During the meeting, the two leaders were reported to have discussed existing deals, as well as regional cooperation agreements, such as the upgrade of Hungary’s sole nuclear power plant in Paks, and also the long-term Russian-Hungarian gas deal amended last year, and which expires in 2021.
Orbán promised that, in order to “maintain open and transparent relations with Russia”, the two countries will revisit negotiations on the transport of gas from Russia to Hungary annually “at the highest level”. Orbán also remarked that Hungary’s supply of natural gas is guaranteed up to 2021, promising that negotiations between the two countries will soon commence for the period after 2021. Zgut, for one, isn’t sure that is such a good idea: “Hungary’s energy dependence on Russia will increase in the future – thanks to the Hungarian government, which is paradoxically always referring to sovereignty,” Zgut told the BBJ. Another step in increasing Hungary’s dependence on Russia would be if the latter country were to finance the expansion of Paks nuclear plant with a 100% loan, instead of the previously agreed 80%, as Putin said he was ready to do so. Although the European Commission has been investigating whether Hungary’s plans of using Russia as an 80% creditor is in line with EU competition law, unnamed EU sources have been cited in media reports suggesting that the EC could soon greenlight the credit line. However, a little before Putin’s visit, Hungary’s Minister of Foreign Affairs and Trade Péter Szijjártó insisted that the Russian credit would only be called down for the upgrade if it is the best offer on the market.
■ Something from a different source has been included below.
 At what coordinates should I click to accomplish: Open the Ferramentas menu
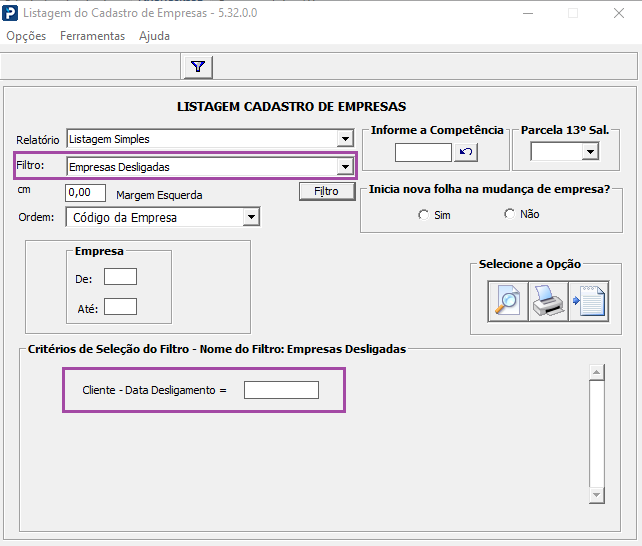(x=92, y=36)
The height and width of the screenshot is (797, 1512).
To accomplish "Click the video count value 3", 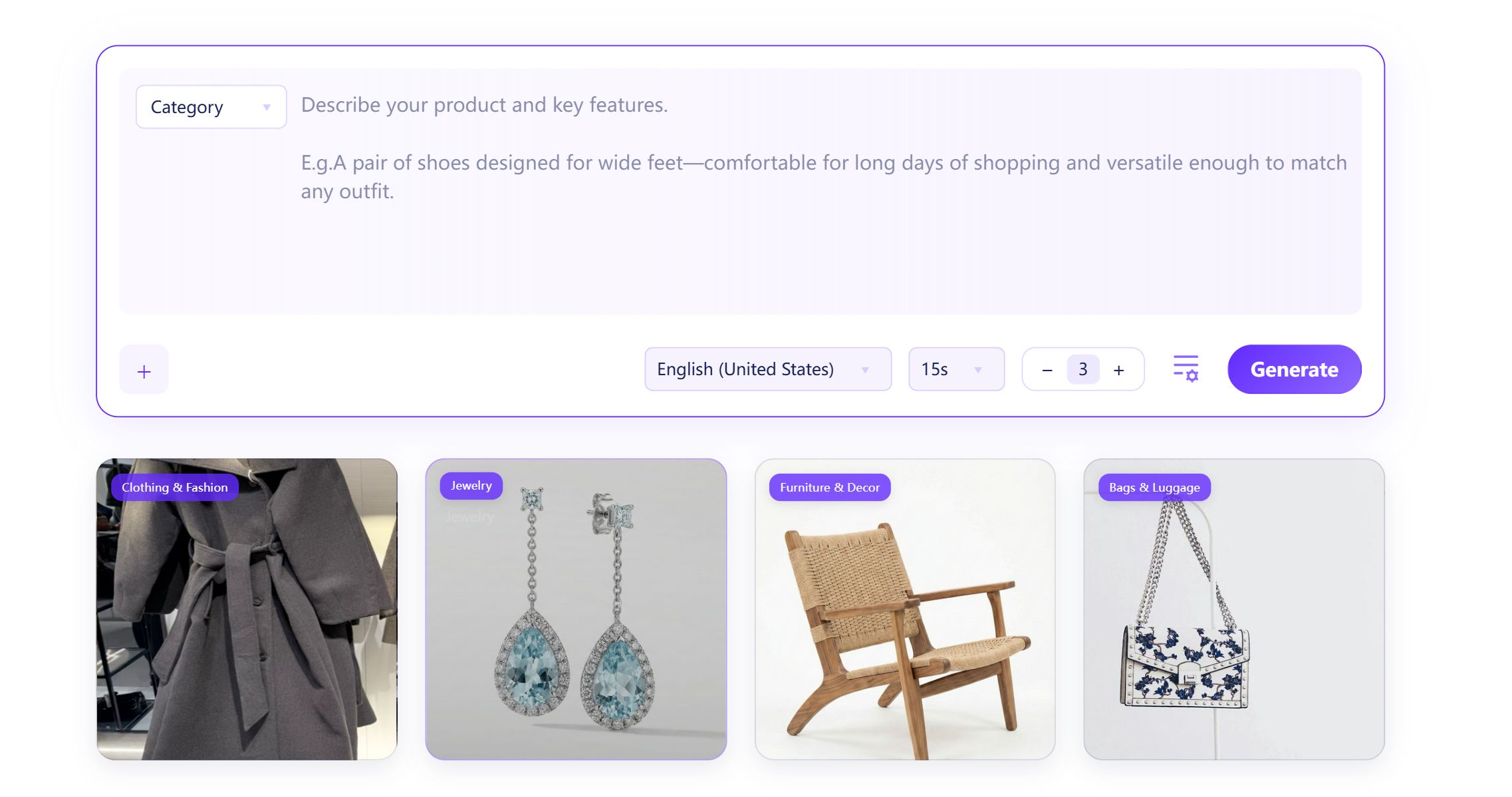I will coord(1082,369).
With the election as President of the United States of America of Donald J. Trump, seen as being far warmer towards Russia than the Obama administration, Hungary’s relationship with both its most powerful neighbor and its most powerful ally could well be on an upward curve. Nonetheless, no far-going conclusions should be made at this point, until the development of bilateral relations, as there are still many strategic conflicts of interest between the United States and Russia, such as the development of a missile defence system, Zgut said.
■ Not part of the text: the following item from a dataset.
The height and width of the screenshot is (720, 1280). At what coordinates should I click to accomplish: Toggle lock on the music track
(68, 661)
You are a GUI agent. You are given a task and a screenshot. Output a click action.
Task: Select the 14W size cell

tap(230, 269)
“Short-term tactical détente seems possible, partly because America wishes to place a bigger emphasis on the fight against ISIS, in which they presumably count on Russiaʼs increasing contribution,” Zgut said. However, “a worst case scenario would be if the Trump administration struck a bilateral deal with the Kremlin regarding the conflict in Ukraine, a solution openly endorsed by Minister of Foreign Affairs and Trade Péter Szijjártó, it would take the form of a second ‘Yalta Conference’ excluding smaller states, sidelining Hungarian interests in the region,” Zgut concluded.
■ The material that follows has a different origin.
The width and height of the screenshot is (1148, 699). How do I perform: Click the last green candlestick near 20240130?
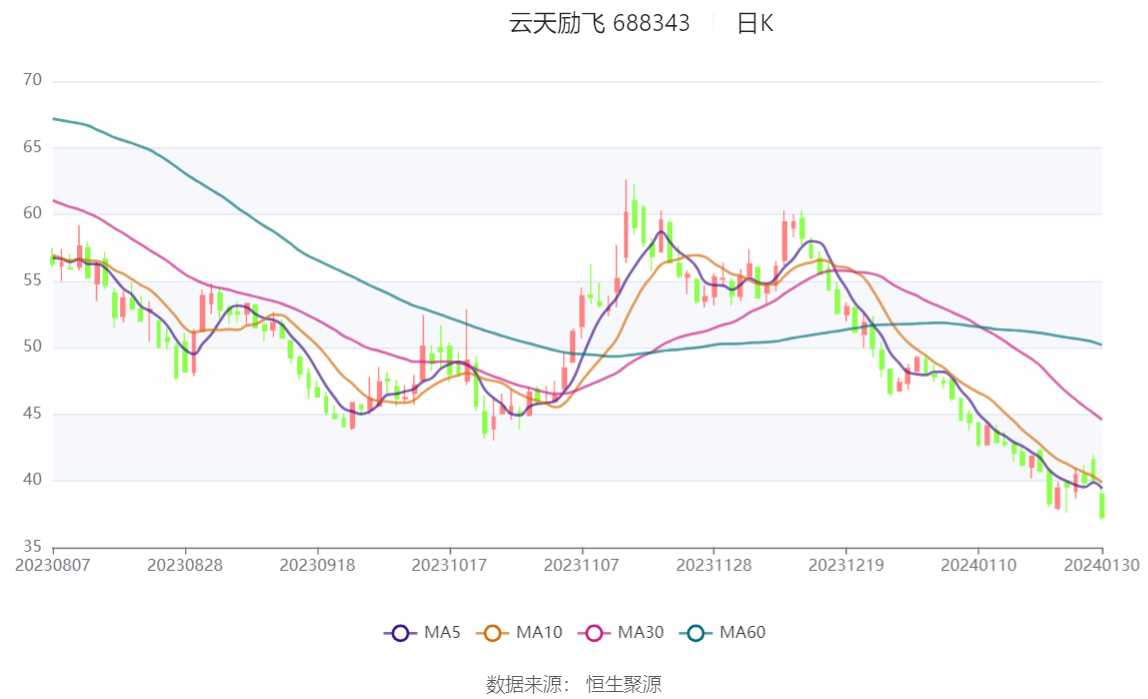pos(1102,505)
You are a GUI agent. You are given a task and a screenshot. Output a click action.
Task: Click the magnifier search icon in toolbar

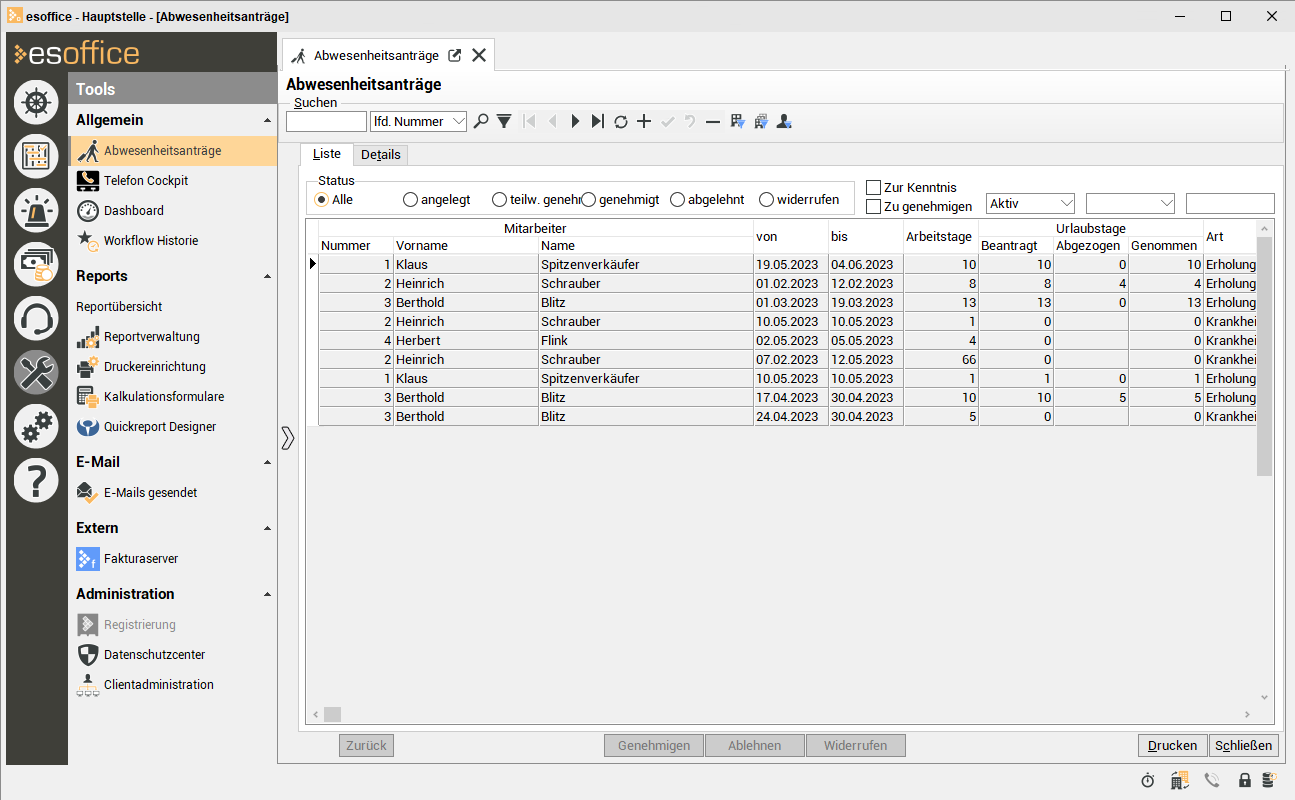click(x=481, y=121)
In light of the overall Hungarian-U.S. relationship, Zgut is less optimistic about Trump’s presidency than the Hungarian government seems to be, though. “For Trump, international relations is a zero trade game, and if the Hungarian government wants to deal with issues in a bilateral manner, Hungary, as a small export-oriented country, could easily be ground up by stronger players,” she says. That said, as far as ideology is concerned, there are similarities, she admits. “Orbán agrees with Trump’s immigration-limiting measures and welcomes everything the president says,” she says, but notes that Trump seems to have high expectations of the EU’s dissolution, which would not be in the interests of Hungary, the analyst suggested.